This asymmetry of information between the seller and the buyer of a deliberately delayed disclosure is bad for the listing broker, buyer and seller. The delay triggers the contingency, as well as provide grounds for claims of misrepresentation of property conditions at the time of contracting to buy. For example, if the buyer were to submit an offer then later receive a disclosure containing material facts which adversely affect the value of the property, he has the right to either:

  • cancel the purchase agreement; or
  • enforce his expectations based on the disclosures he received (or knew about) at the time of the offer was submitted.

When a buyer receives the property disclosures (including a Home Inspection Report (HIR) on anyone’s request) after submitting his offer, and if the disclosures notify him of facts which have an adverse impact on the property’s value (meaning costs will be incurred to correct the deficiencies), the buyer and his selling agent may then make a demand on the seller to cure the defects undisclosed at the time the acceptance occurred by completing the property inspection and handing it to the seller or the seller’s listing agent a Buyer’s Request for Repairs. Thus, the buyer can waive his right to cancel and rely on the disclosures existing at the time of contracting. [See first tuesday Form 269]

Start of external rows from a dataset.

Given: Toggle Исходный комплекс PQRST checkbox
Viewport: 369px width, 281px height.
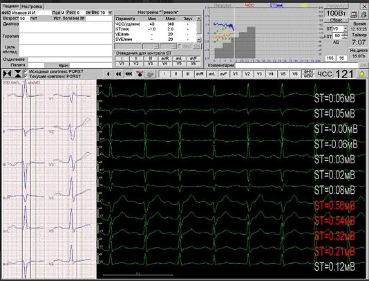Looking at the screenshot, I should 26,71.
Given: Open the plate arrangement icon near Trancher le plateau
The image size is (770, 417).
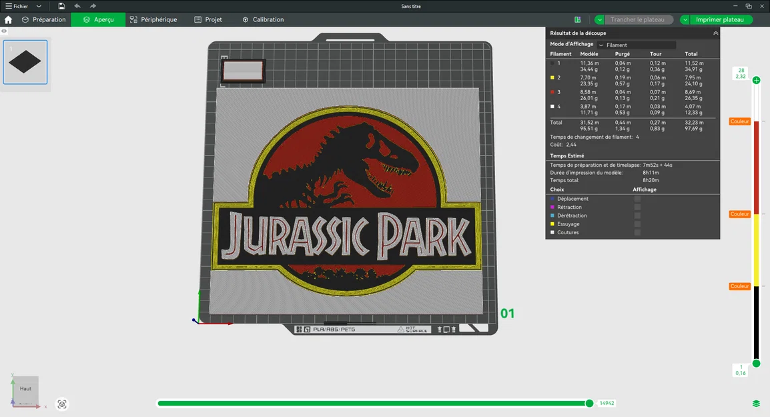Looking at the screenshot, I should [x=577, y=19].
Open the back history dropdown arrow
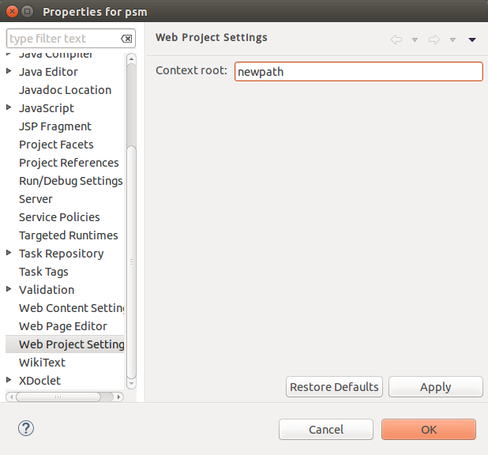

The buyer’s request for repairs is essentially a checklist, and is usually based on all the property defects set forth in the delayed receipt of an HIR report, calling for the seller to repair, replace or correct the defects unknown to the buyer at the time of acceptance, and do so prior to closing the transaction and delivering possession to Buyer – as an alternative remedy to the cancellation under those paragraphs 14a and 14b.

first tuesday’s policy stance for gatekeeper (brokers and agents) conduct is different regarding the proper handling of disclosures. Real estate law does not allow a “buyer beware” treatment. The trade union’s form seems to place an emphasis on giving the mandatory disclosures to the buyer after he has submitted the purchase offer and after acceptance, not on the commencement of negotiations as required – which of course is before an acceptance of a purchase agreement offer by a seller has taken place. [See first tuesday Form 150]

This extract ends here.